Another interesting finding borne from these models is that there doesn't seem to be strong correlations between architecture and phylogeny. Although species within a specific genus often share similar architecture, there are often many exceptions. What's more, the same form can occur in unrelated species. For instance, Aubréville's model occurs in at least 19 different families. Similarly, the family Icacinaceae, which contains somewhere between 300 and 400 species, exhibits at least 7 of the different models. Alternatively, some families are architecturally quite simple. For instance the gymnosperms are considered architecturally poor, exhibiting only 4 of the different models. Even large families of flowering plants can be architecturally simplistic. The Fabaceae, for instance, are largely made up of plants exhibiting Troll's model.

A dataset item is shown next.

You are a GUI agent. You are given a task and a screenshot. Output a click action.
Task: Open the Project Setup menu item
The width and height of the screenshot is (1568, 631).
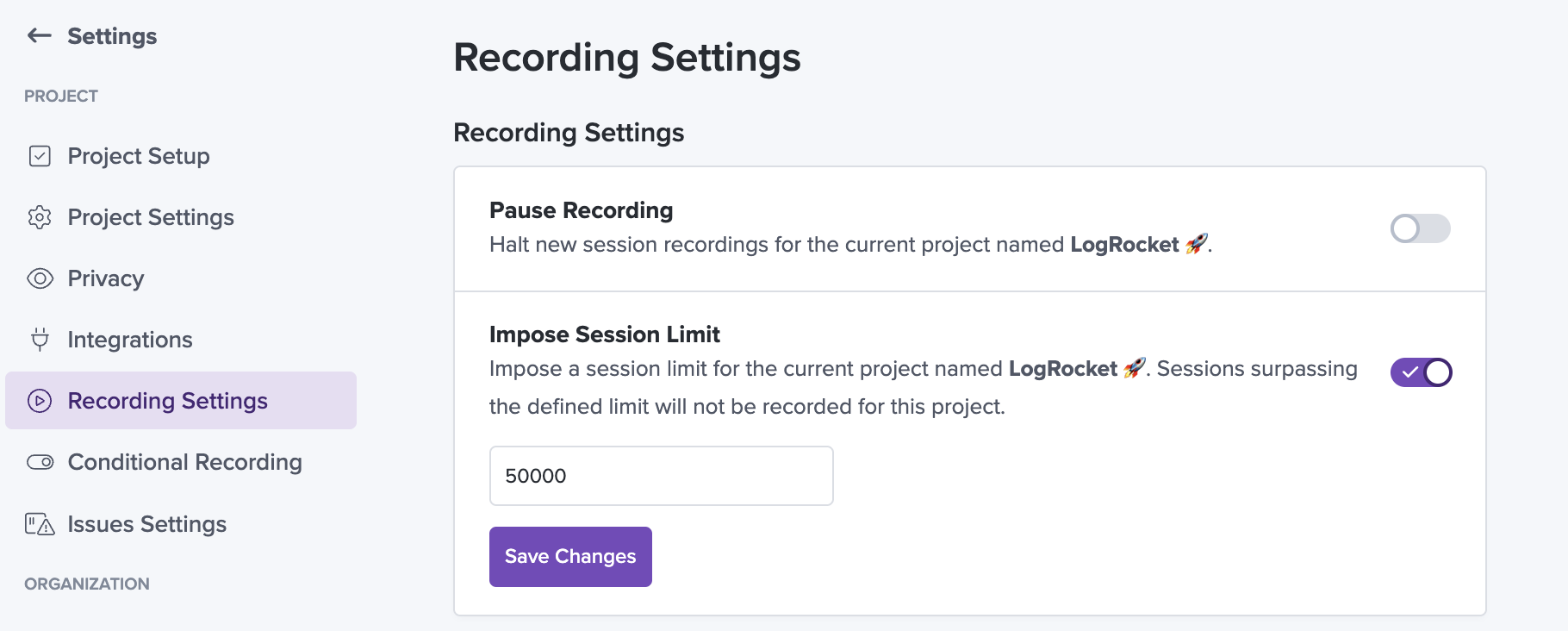(x=139, y=156)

So, at this point the question of what is governing these models becomes apparent. If most plants can be reduced to these growth forms at some point in their life then there must be some aspect of the physical world that has shaped their evolution through time. Additionally, how does plant architecture at the physical level scale up to the level of a forest? Questions such as this are fundamental to our understanding of not only plants as organisms, but the role they play in shaping the world around us.

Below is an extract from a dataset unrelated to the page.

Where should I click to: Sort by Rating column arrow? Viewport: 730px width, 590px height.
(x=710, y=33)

Although many scientists have attempted to tackle these sorts of questions, I want to highlight the work on one individual in particular - Dr. Karl Niklas. His work utilizes mathematics to explain plant growth and form in relation to four basic physical constraints:
1) Plants have to capture sunlight and avoid shading their own leaves.
2) Plants have to support themselves structurally.
3) Plants have to conduct water to their various tissues.
4) Plants must be able to reproduce effectively.
Using these basic constraints, Dr. Niklas built a mathematical simulation of plant evolution. His model starts out as a "universe" containing billions of possible plant architectures. The model then assesses each of these forms on how well it is able to grow, survive, and reproduce through time. The model is then allowed to change environmental conditions to assess how these various forms perform as well as how they evolve.